|
Banned 08JUN2005
Join Date: Dec-2001
Location: Benton County
Country: USA
Posts: 1,099
|
Favorite Species
OK, we've had a thread on "Trees I won't grow again"; how about all time favorites?
From what I've worked with, at least at this point, some of the trees I really like include:
1. Amur Maples. Not fussy at all, easy to shape, beautiful colors, Spring and Fall, well proportioned leaves, under rated, I'd say. No problems with hot or cold weather, one of the first trees to bud and leaf in the early Spring when you're ready to get going with bonsai and many trees want to wait for warmer weather. I LOVE these trees.
2. Hophornbeams. A native that's just as nice as its various Old World cousins.

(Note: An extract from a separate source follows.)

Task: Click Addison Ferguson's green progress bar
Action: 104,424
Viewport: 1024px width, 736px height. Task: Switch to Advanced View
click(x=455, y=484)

Widely available for free, this humble species is another easy to grow species that is very undemanding and seems to naturally form interesting trunks and good nebari. Three years from seeds, mine are alredy beginning to look quite like little bonsai.

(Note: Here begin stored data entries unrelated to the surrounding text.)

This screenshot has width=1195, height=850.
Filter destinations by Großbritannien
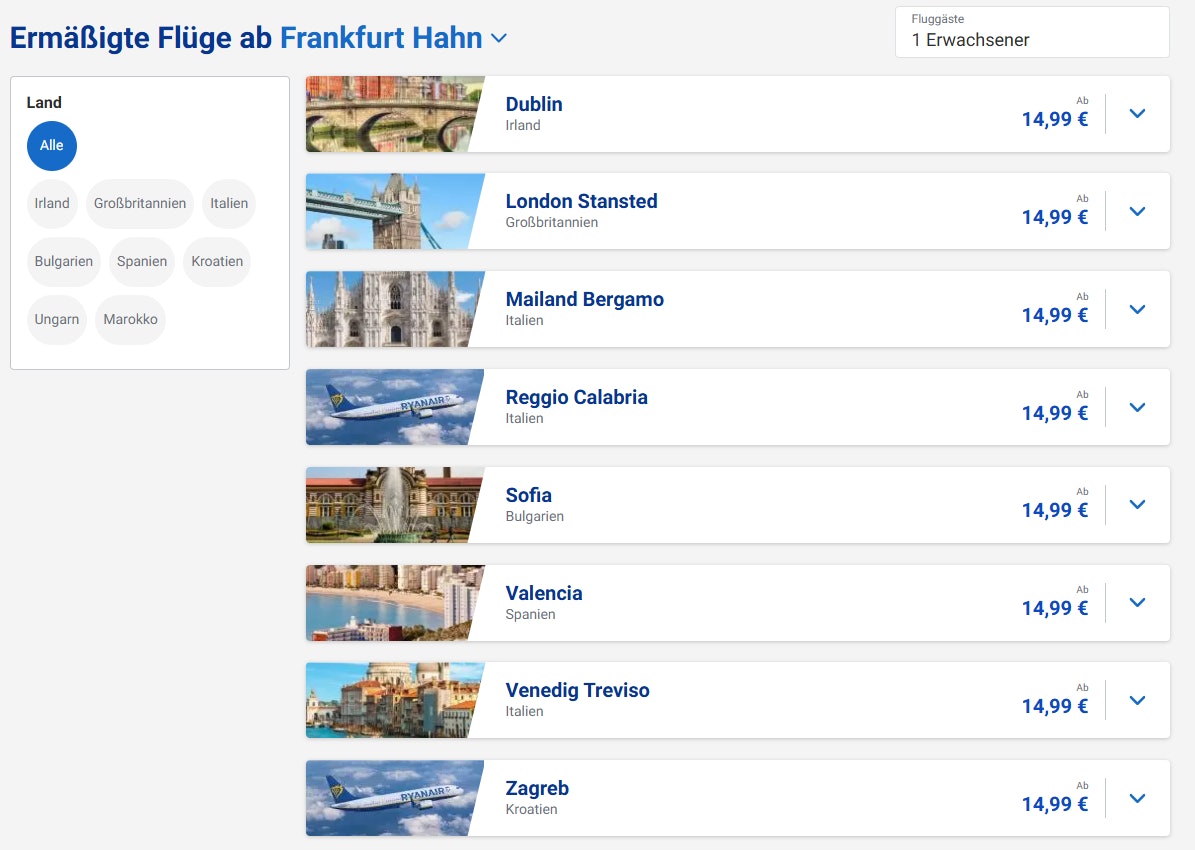pyautogui.click(x=140, y=204)
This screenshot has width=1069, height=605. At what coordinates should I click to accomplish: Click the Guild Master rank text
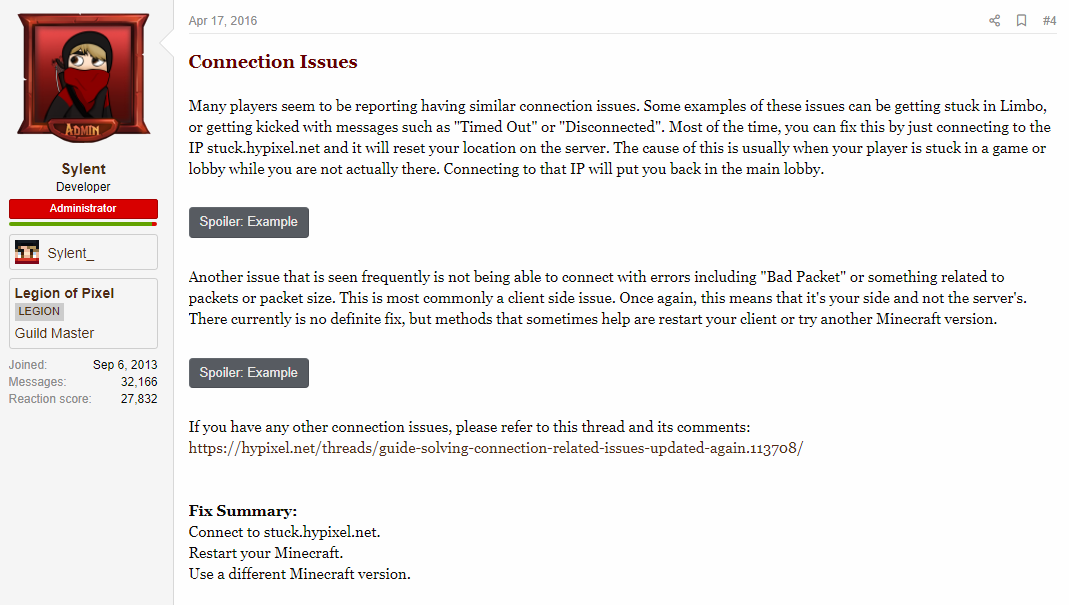(x=55, y=334)
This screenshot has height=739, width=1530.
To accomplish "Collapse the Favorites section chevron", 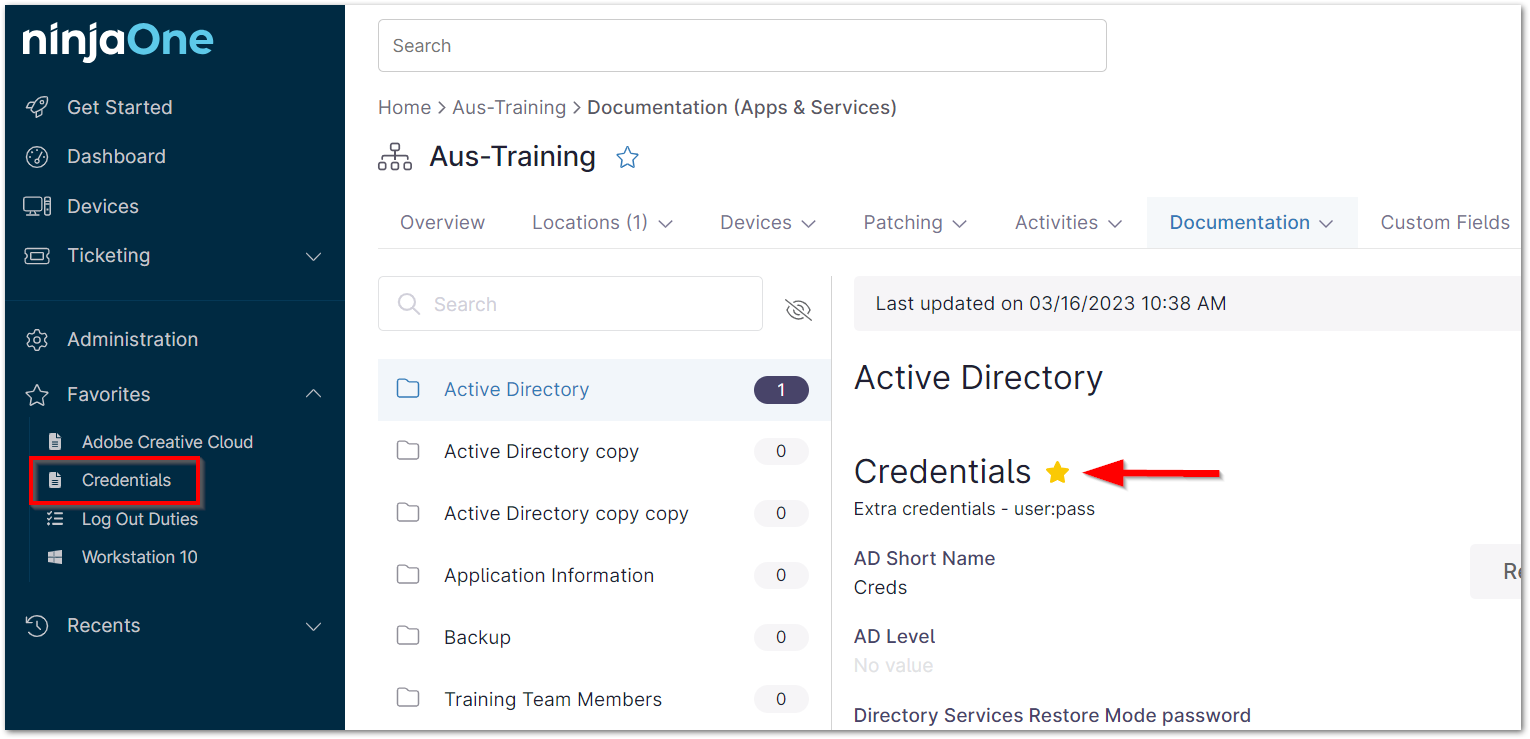I will (313, 395).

3. Shortleaf Pine. By golly, these trees resemble Japanese Red Pines. Mine, once succesfully past the shock of initial potting from the wild, are developing beautifully, responding well to Bonsai culture. Their needles are not nearly as long as other Southern Yellow Pine and reuce well with their rootage limited by pot culture. This species deserves to be WAY more popular than it is and if it grew in Japan would be one of the most popular bonsai species. Their needles and bark are superb and it is not difficult to develop very beautiful trunks and branches with them.
Others that were very close to the top three include: Winged Elm, Sugarberry (Southern Hackberry), Flowering Quince, Procumbense Juniper, Washington Hawthorne, Virginia Creeper, Winged Euonymous and our native Wild Plums (Chickasaw Plum).
I had some other favorites when I was in California, but these are my favorites now.